Over the past two weeks, Chicago Ideas hosted a series of Ideas Day events in high schools throughout Chicago. The intent was to take the kind of programming that Chicago Ideas crafts for both the Curiosity Series and Chicago Ideas Week and put it in the hands of CIW YOU(th) ambassadors. Students at Chicago Tech Academy, Team Englewood Community Academy and Von Steuben Metropolitan High School brainstormed topics they wanted to see addressed in their schools and crafted events meant to inspire their peers.

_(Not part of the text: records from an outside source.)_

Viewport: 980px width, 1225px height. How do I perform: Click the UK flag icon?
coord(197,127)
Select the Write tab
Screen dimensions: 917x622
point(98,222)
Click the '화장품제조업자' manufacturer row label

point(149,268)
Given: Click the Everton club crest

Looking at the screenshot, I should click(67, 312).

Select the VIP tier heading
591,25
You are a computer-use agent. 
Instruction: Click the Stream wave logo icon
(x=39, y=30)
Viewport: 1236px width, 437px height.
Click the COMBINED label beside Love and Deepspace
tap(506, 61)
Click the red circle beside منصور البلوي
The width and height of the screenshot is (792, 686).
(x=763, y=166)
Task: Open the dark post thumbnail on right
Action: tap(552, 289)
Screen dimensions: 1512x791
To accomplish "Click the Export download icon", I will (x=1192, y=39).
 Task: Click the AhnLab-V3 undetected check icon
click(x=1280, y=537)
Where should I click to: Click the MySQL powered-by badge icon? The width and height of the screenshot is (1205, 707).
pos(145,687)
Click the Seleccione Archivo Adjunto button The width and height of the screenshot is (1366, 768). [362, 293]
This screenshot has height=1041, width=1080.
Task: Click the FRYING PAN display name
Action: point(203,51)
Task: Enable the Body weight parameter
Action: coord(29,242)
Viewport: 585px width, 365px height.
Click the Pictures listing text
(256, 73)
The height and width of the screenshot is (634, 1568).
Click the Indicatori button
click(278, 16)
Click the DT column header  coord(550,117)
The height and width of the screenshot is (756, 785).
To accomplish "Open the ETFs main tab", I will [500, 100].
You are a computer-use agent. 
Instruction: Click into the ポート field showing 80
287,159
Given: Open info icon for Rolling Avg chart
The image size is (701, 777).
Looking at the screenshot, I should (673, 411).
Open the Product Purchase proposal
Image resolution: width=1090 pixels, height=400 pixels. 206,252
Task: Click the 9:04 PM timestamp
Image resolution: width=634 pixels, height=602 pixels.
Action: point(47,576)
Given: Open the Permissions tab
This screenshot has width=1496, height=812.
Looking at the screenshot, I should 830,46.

With speakers ranging from the Cook County Commissioner Bridget Gainer to actor and former professional athlete Israel Idonije, all the way to local artists and activists such as Kevin Coval, Ric Wilson and Mykele Deville, Ideas Day allowed youth ambassadors to reach out to the people they see every day and offer them something impactful. And while it was inspiring for the students watching the programs—and participating in the hands-on action events that followed—the ambassadors were just as inspired by what they created.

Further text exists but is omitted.